Fourteen commercial pooled human γ-globulin (HGG) preparations varied widely in their ability: a) to sensitize tanned sheep red cells for agglutination with rheumatoid arthritis serum (RAS), b) to precipitate with RAS, and c) to inhibit agglutination of sensitized tanned sheep red cells by RAS. The inhibitory power of any given γ-globulin preparation paralleled its sensitizing and precipitating capacity. There was little correlation between these reactions and the amount of aggregates present in the γ-globulin preparations.
Different preparations of aggregated HGG also varied in their inhibitory power and precipitating capacity but, when the aggregates were heated, their reactivity increased to about the same level in all cases.
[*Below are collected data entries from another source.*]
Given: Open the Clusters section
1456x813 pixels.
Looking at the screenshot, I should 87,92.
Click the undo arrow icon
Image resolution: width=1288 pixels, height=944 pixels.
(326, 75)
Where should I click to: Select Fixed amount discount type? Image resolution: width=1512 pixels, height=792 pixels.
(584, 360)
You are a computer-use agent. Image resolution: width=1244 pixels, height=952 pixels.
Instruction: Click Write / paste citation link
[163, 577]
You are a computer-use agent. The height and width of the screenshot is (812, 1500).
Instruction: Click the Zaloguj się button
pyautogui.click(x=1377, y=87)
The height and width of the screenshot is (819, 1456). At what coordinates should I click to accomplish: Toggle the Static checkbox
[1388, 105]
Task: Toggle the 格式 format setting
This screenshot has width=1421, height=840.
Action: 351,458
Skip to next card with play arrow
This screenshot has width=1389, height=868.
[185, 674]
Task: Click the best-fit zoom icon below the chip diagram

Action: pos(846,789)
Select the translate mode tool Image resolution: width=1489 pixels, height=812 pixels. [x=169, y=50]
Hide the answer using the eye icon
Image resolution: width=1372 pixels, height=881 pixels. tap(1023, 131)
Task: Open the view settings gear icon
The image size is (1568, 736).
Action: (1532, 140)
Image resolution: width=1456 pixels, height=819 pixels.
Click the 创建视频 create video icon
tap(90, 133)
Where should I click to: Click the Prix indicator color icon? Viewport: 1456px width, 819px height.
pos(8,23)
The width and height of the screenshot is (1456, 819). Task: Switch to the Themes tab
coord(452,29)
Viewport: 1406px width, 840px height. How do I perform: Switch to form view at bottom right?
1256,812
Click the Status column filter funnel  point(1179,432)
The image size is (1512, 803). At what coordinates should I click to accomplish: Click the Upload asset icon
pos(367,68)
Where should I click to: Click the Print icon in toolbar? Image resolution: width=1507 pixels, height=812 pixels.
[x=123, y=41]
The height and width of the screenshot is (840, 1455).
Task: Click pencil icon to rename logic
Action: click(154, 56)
The inhibitory power of purified aggregated HGG was found to increase with the heating time employed in their preparation. When the aggregates were dissolved in alkali, this effect was abolished and reactivity decreased to a uniform level.
Purified 7 S HGG, when denatured under conditions that avoided aggregation, was also found to be reactive with RAS.
From these results it has been concluded that reactivity of pooled HGG for serum rheumatoid factors is primarily due to denaturation. Subsequent aggregation of the denatured globulin enhances its reactivity, probably because of decreased solubility of the rheumatoid factor-γ-globulin complex.